When they write about me in history books, what will they say? I was reading about a French political philosopher and author in one of my textbooks last night, and, in the margin of my notebook, found myself writing:
Sarah Koopmans (1981 – ?)
Canadian religious and social philosopher and author
Can’t you just see it? A couple hundred years from now, if I make enough waves during my lifetime, and my existence is significant enough to mention in some kind of history book, I imagine that’s not far from how it might appear.

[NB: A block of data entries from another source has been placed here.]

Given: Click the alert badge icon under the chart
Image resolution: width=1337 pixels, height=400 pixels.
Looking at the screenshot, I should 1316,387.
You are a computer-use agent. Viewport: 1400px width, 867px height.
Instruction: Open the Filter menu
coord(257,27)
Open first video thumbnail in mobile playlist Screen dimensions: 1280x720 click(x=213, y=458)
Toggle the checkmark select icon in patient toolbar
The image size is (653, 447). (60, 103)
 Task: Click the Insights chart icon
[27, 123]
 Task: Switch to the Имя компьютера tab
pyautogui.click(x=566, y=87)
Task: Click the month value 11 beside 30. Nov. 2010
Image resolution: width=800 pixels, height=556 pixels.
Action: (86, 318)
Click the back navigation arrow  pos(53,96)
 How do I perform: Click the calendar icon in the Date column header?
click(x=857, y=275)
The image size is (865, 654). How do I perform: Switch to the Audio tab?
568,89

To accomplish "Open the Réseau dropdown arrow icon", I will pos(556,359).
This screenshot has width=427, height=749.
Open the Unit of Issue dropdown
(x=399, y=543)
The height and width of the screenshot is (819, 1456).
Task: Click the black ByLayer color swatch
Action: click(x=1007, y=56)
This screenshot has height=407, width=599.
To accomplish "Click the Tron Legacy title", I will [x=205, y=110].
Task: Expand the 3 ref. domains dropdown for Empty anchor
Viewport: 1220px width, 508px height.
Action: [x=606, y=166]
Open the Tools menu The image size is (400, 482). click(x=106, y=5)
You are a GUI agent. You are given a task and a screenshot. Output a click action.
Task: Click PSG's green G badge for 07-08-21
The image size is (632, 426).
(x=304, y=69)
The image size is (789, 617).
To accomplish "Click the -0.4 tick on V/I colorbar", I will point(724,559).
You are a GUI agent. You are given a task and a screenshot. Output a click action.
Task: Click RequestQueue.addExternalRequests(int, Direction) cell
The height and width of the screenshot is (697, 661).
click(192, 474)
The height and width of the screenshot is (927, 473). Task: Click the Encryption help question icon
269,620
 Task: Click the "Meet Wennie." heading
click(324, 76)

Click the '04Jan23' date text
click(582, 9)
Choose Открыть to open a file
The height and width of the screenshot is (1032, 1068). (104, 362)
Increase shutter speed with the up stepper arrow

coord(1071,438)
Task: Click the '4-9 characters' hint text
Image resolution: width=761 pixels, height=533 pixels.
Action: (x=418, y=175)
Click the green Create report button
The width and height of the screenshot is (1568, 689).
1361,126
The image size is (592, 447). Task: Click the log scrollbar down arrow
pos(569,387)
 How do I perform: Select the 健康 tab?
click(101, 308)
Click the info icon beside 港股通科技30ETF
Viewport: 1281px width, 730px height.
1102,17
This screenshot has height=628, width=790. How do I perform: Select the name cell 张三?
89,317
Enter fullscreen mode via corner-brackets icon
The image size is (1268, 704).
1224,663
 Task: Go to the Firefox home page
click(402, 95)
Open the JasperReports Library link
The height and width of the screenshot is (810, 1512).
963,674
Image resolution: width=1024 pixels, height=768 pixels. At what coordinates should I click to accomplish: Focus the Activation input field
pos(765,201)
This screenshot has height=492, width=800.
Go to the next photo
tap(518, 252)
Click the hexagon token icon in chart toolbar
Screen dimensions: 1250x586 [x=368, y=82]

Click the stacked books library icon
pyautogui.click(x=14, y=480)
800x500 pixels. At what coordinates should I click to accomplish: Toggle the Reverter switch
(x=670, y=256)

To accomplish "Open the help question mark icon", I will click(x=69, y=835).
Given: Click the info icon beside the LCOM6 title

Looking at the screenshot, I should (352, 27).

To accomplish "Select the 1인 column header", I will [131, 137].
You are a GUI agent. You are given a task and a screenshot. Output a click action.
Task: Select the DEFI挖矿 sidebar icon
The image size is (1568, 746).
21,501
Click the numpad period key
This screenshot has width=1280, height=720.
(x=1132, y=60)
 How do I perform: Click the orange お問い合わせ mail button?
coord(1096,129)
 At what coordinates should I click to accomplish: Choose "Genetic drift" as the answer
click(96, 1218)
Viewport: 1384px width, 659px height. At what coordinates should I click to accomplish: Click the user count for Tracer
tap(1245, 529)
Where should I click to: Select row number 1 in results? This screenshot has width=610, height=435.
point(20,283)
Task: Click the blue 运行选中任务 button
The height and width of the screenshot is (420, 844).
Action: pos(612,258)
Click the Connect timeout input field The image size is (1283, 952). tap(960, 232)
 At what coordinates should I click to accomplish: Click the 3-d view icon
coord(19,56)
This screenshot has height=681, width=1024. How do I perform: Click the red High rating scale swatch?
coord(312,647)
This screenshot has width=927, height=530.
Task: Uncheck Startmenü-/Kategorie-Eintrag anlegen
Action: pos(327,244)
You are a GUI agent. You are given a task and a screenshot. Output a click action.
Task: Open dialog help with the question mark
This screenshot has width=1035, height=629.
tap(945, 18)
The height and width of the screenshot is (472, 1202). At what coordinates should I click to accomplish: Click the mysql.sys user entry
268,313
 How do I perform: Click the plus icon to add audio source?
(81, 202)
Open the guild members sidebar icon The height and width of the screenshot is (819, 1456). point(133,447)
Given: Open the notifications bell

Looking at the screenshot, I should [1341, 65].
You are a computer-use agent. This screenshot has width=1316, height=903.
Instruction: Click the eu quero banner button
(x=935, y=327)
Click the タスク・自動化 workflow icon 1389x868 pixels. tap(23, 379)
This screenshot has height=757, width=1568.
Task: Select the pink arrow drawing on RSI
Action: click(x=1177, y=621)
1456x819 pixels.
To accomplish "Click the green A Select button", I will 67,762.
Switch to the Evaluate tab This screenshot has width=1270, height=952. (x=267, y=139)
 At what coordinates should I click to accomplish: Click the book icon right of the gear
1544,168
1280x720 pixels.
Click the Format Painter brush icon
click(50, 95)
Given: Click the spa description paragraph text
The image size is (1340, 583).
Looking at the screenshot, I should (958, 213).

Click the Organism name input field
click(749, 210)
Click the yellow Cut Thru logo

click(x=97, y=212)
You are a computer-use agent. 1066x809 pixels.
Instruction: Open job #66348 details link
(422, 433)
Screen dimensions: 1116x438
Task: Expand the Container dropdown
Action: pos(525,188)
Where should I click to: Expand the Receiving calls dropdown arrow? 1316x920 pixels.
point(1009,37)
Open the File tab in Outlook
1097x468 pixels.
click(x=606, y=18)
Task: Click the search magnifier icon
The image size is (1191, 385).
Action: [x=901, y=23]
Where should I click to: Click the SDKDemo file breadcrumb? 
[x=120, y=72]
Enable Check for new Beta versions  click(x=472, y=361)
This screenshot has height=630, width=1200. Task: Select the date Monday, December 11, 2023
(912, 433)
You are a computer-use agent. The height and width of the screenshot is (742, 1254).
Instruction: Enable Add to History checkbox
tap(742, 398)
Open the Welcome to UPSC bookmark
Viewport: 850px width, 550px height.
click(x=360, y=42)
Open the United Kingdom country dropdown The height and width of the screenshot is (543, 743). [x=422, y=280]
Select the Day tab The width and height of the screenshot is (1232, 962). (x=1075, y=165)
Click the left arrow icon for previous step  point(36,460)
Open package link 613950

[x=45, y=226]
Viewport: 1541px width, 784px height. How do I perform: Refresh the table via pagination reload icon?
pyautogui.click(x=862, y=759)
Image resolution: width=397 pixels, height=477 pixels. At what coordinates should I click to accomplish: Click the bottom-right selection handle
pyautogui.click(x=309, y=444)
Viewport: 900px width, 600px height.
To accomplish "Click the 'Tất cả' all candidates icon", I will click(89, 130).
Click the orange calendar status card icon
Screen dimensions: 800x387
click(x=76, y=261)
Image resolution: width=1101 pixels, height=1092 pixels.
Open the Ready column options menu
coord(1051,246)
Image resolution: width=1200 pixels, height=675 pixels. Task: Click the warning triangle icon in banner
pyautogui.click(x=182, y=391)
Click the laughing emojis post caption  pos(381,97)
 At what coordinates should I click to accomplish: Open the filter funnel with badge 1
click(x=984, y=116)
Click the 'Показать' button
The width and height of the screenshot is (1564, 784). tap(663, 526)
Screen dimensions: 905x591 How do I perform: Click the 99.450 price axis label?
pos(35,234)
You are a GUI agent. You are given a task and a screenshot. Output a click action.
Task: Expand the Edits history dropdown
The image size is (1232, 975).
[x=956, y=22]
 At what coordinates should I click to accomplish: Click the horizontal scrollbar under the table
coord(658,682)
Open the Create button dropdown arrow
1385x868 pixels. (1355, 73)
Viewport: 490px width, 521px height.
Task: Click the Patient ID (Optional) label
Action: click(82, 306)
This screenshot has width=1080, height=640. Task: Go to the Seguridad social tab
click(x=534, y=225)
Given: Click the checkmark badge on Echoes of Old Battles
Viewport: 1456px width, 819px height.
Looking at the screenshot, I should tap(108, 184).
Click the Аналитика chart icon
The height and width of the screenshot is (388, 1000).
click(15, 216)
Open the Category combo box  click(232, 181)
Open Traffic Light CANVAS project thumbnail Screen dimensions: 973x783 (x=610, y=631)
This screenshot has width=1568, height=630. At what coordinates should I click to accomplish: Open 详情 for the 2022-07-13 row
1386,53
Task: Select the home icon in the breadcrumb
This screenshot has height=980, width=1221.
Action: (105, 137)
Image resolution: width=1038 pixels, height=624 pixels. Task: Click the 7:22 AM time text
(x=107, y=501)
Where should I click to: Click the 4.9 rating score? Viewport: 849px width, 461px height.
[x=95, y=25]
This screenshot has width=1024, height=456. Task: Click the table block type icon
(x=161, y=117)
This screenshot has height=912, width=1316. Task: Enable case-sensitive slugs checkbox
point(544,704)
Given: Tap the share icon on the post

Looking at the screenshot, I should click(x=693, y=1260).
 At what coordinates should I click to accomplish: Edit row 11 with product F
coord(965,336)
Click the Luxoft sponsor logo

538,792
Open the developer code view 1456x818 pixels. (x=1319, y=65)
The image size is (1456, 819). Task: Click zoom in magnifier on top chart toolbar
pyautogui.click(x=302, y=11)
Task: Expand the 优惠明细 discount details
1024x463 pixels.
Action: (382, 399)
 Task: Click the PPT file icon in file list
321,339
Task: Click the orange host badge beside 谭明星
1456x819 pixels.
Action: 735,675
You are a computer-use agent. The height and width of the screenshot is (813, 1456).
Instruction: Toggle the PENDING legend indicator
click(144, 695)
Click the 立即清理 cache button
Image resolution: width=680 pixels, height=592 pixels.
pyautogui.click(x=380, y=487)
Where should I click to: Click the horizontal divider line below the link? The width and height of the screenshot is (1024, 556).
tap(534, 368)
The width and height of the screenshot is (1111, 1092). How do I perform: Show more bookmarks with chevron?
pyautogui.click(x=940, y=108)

Like me, when you think “philosopher”, Socrates, Aristotle, and Plato come to mind; perhaps I am not easily compared to the ancient toga-wearers, but when I read this description of philosophy, there is much that I identify with:
Philosophy is defined as: The study of general and fundamental problems concerning matters such as existence, knowledge, values, reason, mind, and language; the pursuit of wisdom, a search for a general understanding of values and reality by chiefly speculative rather than observational means, an analysis of the grounds of and concepts expressing fundamental beliefs.
A philosopher is, then, someone who seeks wisdom and enlightenment; a person who seeks reason and truth by thinking and meditation.
This thing that I do, this blog, is my journal of observations as I study humanity. Someday, hopefully, I’ll graduate to a more formal outlet for my ideas and findings, but lucky you to have known me when–!